Sosok Sie Kong Lian, Rumahnya jadi Tempat Lahirnya Sumpah Pemuda, Seorang Etnis Tionghoa

Sumpah Pemuda lahir di rumah seorang etnis Tionghoa, Sie Kong Lian, yang beralamat di Gedung Kramat 106, Jakarta Pusat.

Penulis: Fitri Wahyuni | Editor: Evan Saputra
KOMPAS/PRIYOMBDO
SUMPAH PEMUDA -- Gedung Kramat 106 yang kini jadi Museum Sumpah Pemuda. Rumah yang menjadi saksi bisu Kongres Pemuda II dan tempat pembacaan ikrar Sumpah Pemuda pada 28 Oktober 1928, ternyata dimiliki oleh seorang etnis Tionghoa, Sie Kong Lian. 

BANGKAPOS.COM -- 28 Oktober diperingati sebagai Hari Sumpah Pemuda,

Sumpah Pemuda menjadi tonggak awal bangkitnya nasionalisme.
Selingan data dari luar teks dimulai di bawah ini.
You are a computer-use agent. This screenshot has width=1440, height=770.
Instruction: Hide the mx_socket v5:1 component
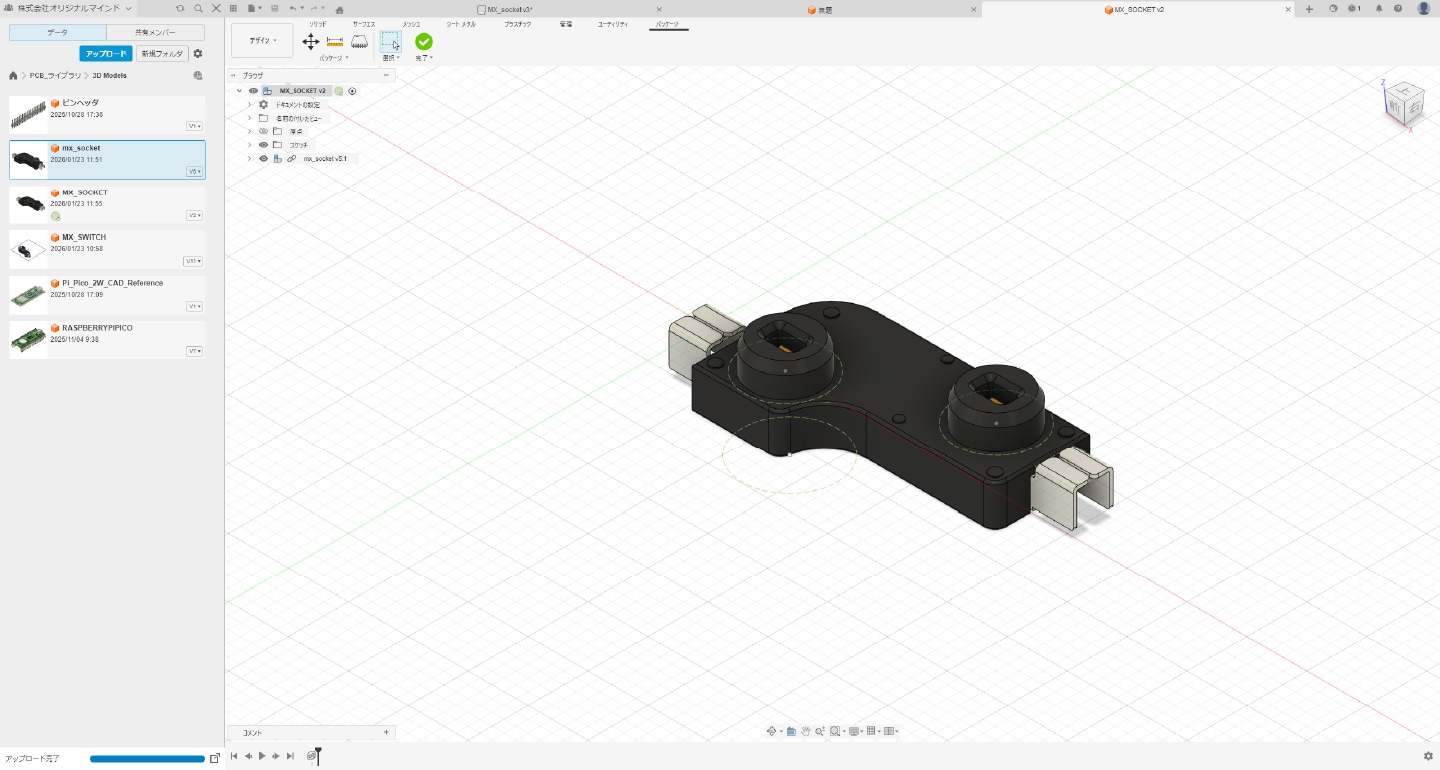[264, 159]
Sumpah Pemuda menyatukan pemuda dari berbagai daerah dengan ikrar persatuan akan satu tanah air, bangsa, dan bahasa Indonesia.

Baca juga: Motif Kakak di Malang Suntikan Sabu ke Adik Perempuan dan Ancam Akan Dijual, Ternyata Punya Dendam

Sumpah Pemuda juga mengubah perjuangan kedaerahan menjadi gerakan nasional, serta menegaskan cita-cita kemerdekaan.

Sumpah Pemuda lahir di rumah seorang etnis Tionghoa, Sie Kong Lian, di Gedung Kramat 106, Jakarta Pusat.

Rumah ini menjadi saksi bisu Kongres Pemuda II, tempat dibacakannya ikrar Sumpah Pemuda pada 28 Oktober 1928.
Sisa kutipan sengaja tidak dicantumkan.